La realidad no es más que un consenso
Los pequeños placeres lo eran todo, por más excitante que fuera verla día a día, los días en que ella tenía las uñas pintadas de un rojo brillante eran sus favoritos.
En su mundo imaginario eso significaba que ella lo deseaba, que se había preparado para él, que ella tenía la seguridad de que tras el grueso cristal de sus gafas él tendría sus ojos fijos en ella, en cada centímetro de su cuerpo… pensaba que eso lo hacía para sentirse poderosa.
Esos días su caminar era más provocativo, los roces accidentales eran para él insinuaciones descaradas y consientes. La elegancia de sus movimientos no podía ser algo que sucediera de manera desprevenida, tal coordinación no era accidental, ninguna mujer podía caminar de esa manera sin estar extendiendo una invitación.
La forma como llevaba el lapicero a su boca, como recogía su cabello enresortado, como sonreía tímida y casi nerviosamente cuando sentía su mirada, todo le confirmaba el descaro con que lo provocaba.
Todo en ella eran señales, incluso la primera vez que la escuchó, recordaba esa voz dulce, melódica, sin tonos chillones, sin problemas de dicción o vocalización, cada palabra recibía la fuerza necesaria, nunca le faltaba el aire en medio de una oración y cuando quería enfatizar en algo, lo hacía de una manera impecable, sin siquiera levantar la voz, bastaba escucharla para saber cuándo una palabra significaba otra, cuándo uno no era un sí.
Por eso nunca se detuvo, él sabía que aunque ella gritaba que todo estaba mal, que era inapropiado: ella lo deseaba.
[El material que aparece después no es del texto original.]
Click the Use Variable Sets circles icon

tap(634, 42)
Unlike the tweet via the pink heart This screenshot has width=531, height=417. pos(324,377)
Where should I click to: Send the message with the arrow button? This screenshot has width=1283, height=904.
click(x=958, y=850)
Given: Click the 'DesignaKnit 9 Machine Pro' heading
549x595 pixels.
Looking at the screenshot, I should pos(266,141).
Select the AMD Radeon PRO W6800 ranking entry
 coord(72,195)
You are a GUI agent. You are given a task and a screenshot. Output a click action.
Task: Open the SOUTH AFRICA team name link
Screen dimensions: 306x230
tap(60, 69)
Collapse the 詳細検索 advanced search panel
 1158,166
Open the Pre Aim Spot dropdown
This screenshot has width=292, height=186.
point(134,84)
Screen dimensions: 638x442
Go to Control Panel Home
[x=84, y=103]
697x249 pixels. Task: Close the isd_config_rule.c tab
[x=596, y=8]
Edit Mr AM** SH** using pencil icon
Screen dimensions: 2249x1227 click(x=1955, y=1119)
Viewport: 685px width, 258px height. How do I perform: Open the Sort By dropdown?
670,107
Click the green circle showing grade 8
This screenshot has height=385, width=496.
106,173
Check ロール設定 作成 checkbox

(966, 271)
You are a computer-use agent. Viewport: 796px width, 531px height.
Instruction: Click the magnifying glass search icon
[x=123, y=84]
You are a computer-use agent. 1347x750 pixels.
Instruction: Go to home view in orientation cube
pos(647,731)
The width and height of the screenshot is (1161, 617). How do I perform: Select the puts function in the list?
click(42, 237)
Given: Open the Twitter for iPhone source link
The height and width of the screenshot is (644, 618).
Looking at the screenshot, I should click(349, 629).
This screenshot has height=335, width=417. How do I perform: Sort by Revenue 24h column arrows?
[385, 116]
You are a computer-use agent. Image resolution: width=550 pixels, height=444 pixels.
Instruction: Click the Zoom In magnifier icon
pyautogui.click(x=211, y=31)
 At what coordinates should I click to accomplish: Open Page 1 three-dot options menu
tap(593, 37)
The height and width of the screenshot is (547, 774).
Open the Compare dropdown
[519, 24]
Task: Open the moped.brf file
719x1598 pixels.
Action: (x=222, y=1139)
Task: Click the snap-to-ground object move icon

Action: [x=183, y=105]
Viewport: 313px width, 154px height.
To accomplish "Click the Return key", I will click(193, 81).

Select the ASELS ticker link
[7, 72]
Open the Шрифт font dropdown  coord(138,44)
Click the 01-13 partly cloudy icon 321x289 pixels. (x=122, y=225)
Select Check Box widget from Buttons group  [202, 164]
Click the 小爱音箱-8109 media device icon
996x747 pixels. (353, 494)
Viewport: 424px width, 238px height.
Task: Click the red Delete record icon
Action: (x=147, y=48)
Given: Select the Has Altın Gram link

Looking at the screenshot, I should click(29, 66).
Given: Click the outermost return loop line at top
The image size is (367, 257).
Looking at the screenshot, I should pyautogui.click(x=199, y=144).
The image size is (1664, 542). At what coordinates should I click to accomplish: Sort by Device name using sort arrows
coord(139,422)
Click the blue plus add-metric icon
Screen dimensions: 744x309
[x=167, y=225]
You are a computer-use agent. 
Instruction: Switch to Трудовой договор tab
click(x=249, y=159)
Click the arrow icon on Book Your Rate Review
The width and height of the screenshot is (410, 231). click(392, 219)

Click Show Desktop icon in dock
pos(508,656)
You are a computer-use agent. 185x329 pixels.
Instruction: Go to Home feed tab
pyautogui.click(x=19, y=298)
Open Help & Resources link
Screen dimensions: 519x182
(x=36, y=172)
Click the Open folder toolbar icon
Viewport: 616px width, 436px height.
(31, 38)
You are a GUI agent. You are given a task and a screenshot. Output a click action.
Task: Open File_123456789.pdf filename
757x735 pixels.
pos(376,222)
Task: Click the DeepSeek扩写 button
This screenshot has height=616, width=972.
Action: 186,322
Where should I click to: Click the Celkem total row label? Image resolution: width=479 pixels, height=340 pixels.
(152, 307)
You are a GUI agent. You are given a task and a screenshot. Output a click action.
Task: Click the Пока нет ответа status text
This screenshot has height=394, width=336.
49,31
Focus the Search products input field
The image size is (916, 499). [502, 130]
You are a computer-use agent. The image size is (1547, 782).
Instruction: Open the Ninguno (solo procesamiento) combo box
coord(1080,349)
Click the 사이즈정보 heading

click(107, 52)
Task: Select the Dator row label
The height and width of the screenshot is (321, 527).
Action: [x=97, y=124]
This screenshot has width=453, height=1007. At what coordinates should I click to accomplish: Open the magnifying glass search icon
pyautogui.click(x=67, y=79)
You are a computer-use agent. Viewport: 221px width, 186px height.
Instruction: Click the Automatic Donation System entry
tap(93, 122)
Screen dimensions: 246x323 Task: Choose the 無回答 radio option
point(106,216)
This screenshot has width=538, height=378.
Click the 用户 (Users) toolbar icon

Que cuando cerraba sus piernas en medio del forcejeo lo hacía para sentir la fuerza de sus manos separándolas, que no se desvestía solo porque quería escuchar la ropa desgarrándose en su cuerpo.
Gritaba y no gemía, lloraba y no jadeaba simplemente porque anhelaba que su voluntad se doblegara a los golpes, que los escupitajos eran besos, los arañazos y los jalones de cabello su forma de acariciarlo.
Cuando lo golpeó fuerte en sus testículos, comprendió que le agradecía, cuando le gritaba ¡cerdo!, ¡bestia!, ¡animal!, eran “te quieros”, y cuando sintió un tacón penetrarle la carne, atravesar su corazón, lo entendió todo… ella lo amaba.